Proving that the primitives of the Laguerre functions are uniformly bounded
OK, here is the argument. We want to show that the partial integrals of $u(x)=L_n(x)e^{-x/2}$ are not (much) larger in the absolute value than the full integral.
We'll just use the differential equation $$ xL_n''+(1-x)L_n+nL_n=0\,. $$ Plugging $L_n=e^{x/2}u$, we get $$ x(u''+u'+\tfrac 14 u)+(1-x)(u'+\tfrac 12u)+nu=xu''+u'+(n+\tfrac 12-\tfrac 14x)u=0 $$ Now we want to kill the first derivative, so we define $v(x)=u(x^{3/2})x^{1/2}$ (so that partial integrals of $v$ are the same as of $u$ up to the constant $2/3$ factor). We have $$ v'(x)=u'(x^{3/2})\tfrac 32x +u(x^{3/2})\tfrac 12 x^{-1/2} $$ and $$ v''=u''(x^{3/2})\tfrac 94 x^{3/2}+\tfrac 94 u'(x^{3/2})-u(x^{3/2})\tfrac 14 x^{-3/2} $$ so, by the differential equation for $u$, $$ v''=-[\tfrac 94(n+\tfrac 12-\tfrac 14x^{3/2})+\tfrac 14 x^{-3/2}]u(x^{3/2}) $$ and, writing $u(x^{3/2})=\frac{v(x)}{x^{1/2}}$, we finally get $$ v''+\Phi v=0 $$ where $$ \Phi(x)=\tfrac 94\left(\tfrac{n+\frac 12}{x^{1/2}}-\tfrac 14x\right)+\tfrac 14 x^{-2} $$ We don't really care much what this $\Phi(x)$ is. All that will matter is that it is a decreasing convex function that starts positive at $0$ and ends up negative near $+\infty$.
Since $\Phi$ is decreasing, each next hump of $v$ between the zeroes is larger in area than the previous one (the rightmost hump stretches to $+\infty$), so the maximal absolute value of the partial integrals is attained either when we take the full integral (which is fine for us), or if we stop after the penultimate hump. Thus we just need to show that the second option is dominated by the first one.

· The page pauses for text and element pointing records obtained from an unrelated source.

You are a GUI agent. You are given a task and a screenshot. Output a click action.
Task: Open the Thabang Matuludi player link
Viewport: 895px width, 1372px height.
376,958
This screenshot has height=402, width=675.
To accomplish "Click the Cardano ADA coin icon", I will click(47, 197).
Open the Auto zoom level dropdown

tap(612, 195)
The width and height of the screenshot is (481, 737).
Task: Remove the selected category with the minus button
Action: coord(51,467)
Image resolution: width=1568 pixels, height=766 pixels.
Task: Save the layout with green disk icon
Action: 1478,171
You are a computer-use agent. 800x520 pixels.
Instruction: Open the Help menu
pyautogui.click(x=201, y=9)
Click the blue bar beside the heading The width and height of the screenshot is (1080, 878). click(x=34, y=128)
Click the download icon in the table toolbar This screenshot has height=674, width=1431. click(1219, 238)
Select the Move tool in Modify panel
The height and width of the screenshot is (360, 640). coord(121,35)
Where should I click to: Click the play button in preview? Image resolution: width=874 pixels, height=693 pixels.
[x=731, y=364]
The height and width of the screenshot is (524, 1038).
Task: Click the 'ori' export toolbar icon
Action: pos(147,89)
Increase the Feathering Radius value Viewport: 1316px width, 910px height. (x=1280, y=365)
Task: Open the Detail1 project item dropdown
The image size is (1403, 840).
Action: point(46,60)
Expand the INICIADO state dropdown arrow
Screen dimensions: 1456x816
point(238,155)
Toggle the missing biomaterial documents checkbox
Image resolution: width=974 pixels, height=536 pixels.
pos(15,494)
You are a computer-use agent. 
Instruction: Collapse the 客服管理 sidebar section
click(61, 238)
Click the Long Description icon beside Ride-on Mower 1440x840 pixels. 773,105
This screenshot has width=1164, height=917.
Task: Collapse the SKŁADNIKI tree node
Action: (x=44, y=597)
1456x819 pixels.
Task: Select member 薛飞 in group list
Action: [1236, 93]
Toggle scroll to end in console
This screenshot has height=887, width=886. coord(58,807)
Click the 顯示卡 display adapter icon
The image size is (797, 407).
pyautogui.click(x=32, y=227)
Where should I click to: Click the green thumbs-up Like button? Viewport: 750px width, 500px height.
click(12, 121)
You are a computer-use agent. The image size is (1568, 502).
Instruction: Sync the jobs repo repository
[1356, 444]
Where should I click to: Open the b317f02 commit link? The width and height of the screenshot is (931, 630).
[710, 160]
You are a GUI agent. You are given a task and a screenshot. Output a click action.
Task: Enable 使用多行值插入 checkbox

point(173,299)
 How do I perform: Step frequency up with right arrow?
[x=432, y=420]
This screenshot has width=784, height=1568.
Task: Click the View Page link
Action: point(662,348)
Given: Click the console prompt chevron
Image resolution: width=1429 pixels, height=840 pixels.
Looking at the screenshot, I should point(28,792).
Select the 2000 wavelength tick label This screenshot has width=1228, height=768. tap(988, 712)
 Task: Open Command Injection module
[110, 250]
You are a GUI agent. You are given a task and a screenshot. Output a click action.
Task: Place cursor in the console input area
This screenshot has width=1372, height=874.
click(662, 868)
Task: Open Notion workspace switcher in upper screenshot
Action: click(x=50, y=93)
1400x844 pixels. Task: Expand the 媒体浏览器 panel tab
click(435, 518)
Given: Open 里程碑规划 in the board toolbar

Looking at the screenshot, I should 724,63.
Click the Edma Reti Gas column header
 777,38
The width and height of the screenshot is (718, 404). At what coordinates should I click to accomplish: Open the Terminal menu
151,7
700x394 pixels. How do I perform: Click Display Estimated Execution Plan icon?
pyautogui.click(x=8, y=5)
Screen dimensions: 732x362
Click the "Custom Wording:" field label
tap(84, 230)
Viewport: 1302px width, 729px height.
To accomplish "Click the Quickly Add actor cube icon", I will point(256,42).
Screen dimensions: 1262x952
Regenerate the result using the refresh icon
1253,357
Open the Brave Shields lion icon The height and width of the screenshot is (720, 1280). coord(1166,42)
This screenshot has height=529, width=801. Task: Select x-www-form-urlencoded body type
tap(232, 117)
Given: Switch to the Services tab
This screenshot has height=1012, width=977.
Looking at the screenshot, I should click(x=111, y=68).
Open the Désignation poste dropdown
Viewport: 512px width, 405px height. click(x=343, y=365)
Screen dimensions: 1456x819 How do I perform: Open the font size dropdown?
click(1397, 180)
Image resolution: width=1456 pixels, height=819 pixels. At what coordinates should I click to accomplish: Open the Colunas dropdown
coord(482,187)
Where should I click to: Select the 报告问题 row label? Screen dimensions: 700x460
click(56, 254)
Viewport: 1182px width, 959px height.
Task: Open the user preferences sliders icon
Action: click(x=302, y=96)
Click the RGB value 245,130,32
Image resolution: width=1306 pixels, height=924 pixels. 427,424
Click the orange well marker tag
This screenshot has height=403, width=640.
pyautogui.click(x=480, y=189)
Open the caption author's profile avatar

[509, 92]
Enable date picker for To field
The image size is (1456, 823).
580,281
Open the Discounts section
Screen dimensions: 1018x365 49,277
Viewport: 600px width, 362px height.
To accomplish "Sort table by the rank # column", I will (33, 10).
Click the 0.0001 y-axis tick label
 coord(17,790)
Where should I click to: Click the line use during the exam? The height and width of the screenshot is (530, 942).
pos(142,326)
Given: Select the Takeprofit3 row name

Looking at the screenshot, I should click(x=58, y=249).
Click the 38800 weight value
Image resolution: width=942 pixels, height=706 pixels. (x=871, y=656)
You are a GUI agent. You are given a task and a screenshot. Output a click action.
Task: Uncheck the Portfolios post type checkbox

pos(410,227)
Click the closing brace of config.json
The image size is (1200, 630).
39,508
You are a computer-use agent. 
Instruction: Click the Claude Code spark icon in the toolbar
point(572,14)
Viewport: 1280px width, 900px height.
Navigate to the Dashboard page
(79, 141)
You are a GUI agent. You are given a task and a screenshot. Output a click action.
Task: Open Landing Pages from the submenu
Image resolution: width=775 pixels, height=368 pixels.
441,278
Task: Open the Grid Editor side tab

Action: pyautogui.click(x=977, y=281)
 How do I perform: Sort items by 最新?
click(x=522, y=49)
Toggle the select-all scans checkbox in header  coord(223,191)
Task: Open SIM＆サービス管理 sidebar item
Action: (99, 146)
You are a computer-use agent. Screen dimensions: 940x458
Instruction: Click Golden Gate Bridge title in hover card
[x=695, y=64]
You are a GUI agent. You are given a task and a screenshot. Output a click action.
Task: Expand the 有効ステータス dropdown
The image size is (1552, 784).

If the humps have the areas $A_0<A_1<\dots<A_n$ (so that the full integral is $I=A_0-A_1+\dots\pm A_n$), then the sum up to the penultimate hump is $I\mp A_n$. So, we need to show that $A_n\le C|I|$ with some absolute $C>0$. It suffices to show that $A_{n-1}\le cA_{n}$ with some absolute $c<1$ because then $|I|\ge (1-c)A_n$ and $|I\mp A_n|=|A_n-|I||\le \frac c{1-c}|I|$.
Let now $z$ be the last zero of $v$. Assume for definiteness that the last hump is positive. Let $\Psi(x)=\Phi(z)-\lambda(x-z)$ be the unique linear function such that the solution $w$ of $w''+\Psi w=0$ shot up from $x=z,w(x)=0$ stays positive on $[z,+\infty)$ and tends to $0$ at $+\infty$, so $w$ is just the Airy function, properly shifted and stretched. Let us make $w'(z)$ just a tiny bit less than $v'(z)$.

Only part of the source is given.